Find the line below with "This screenshot has". Print it and every line after it exactly, through the last line, leaving out the pictures.

Collected data:
☆ ☆ ☆

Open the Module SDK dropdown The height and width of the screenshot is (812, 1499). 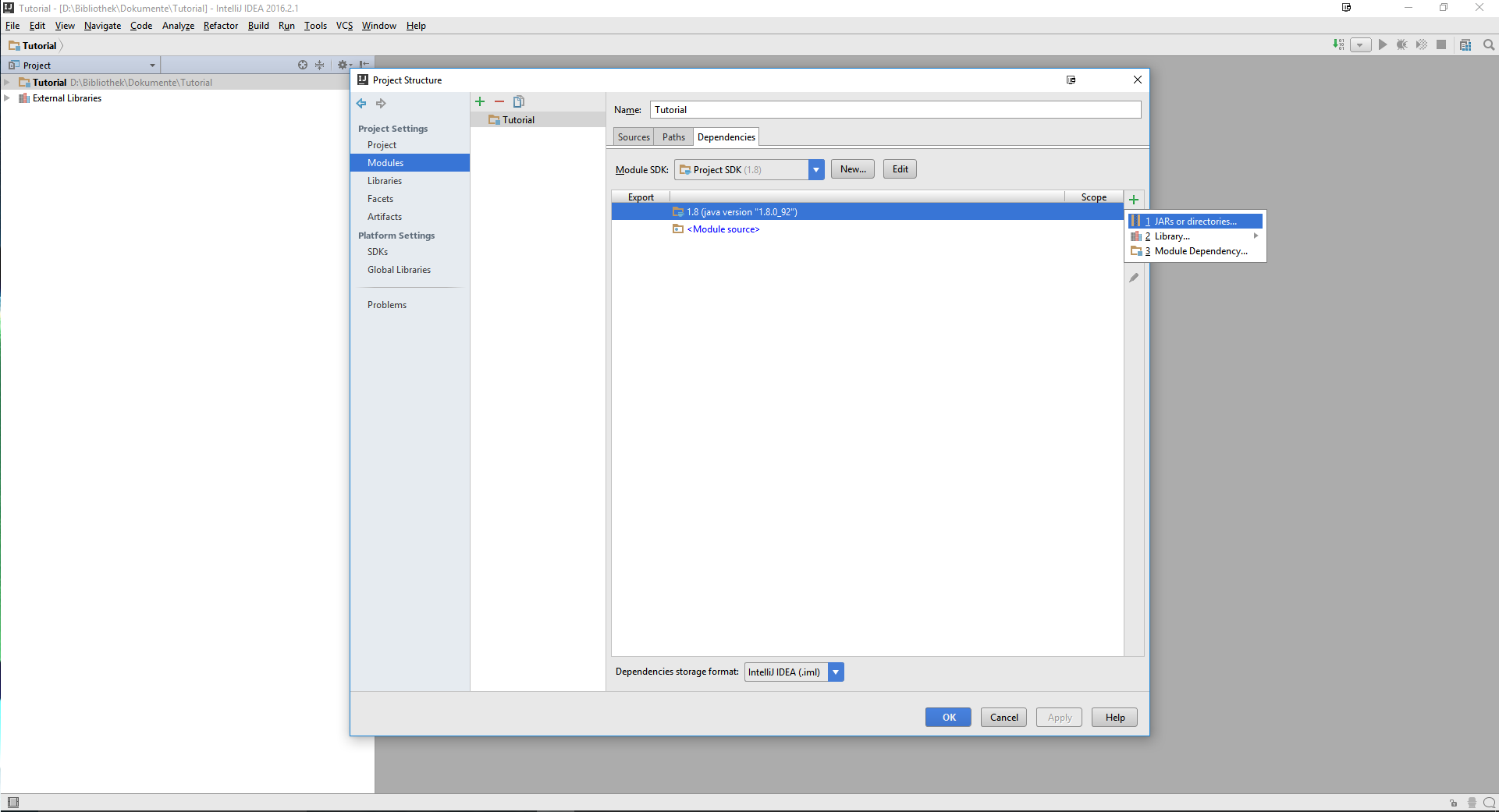coord(815,170)
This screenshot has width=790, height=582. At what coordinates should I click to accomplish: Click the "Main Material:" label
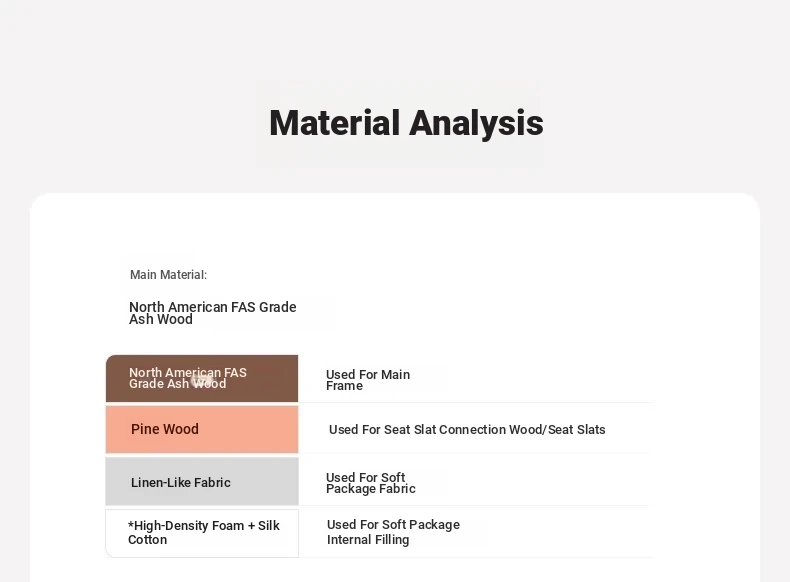(168, 275)
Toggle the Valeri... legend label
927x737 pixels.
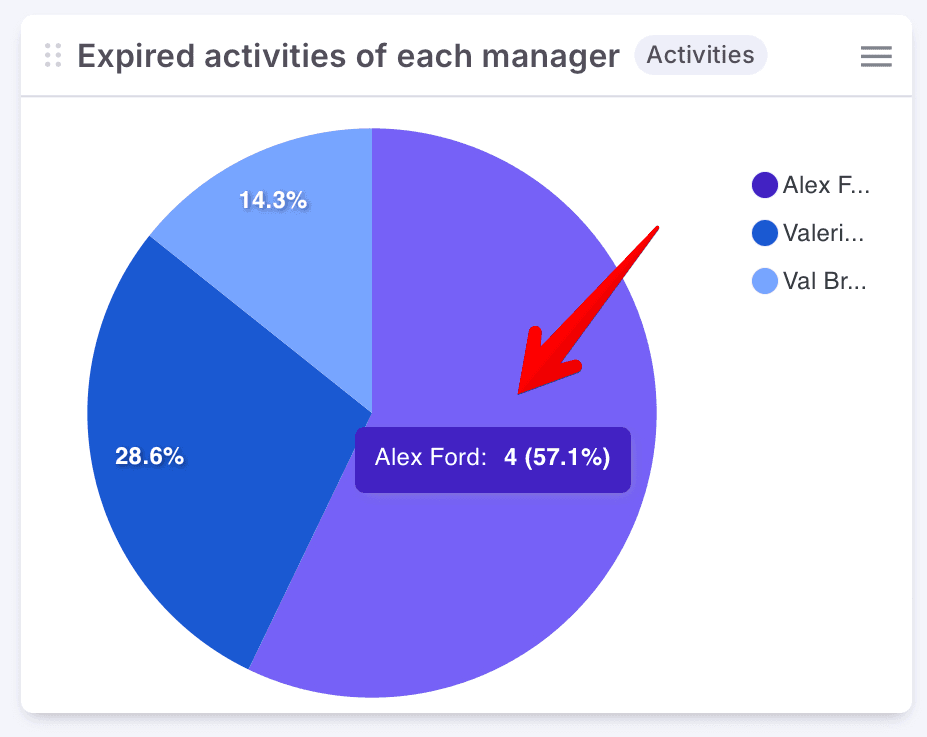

☆ ☆ ☆

● **ANSWER TO THIS PROBLEM**:
This screenshot has width=790, height=582. At what coordinates should I click to accomplish: Click the "Main Material:" label
(168, 275)
Toggle the Valeri... legend label
927x737 pixels.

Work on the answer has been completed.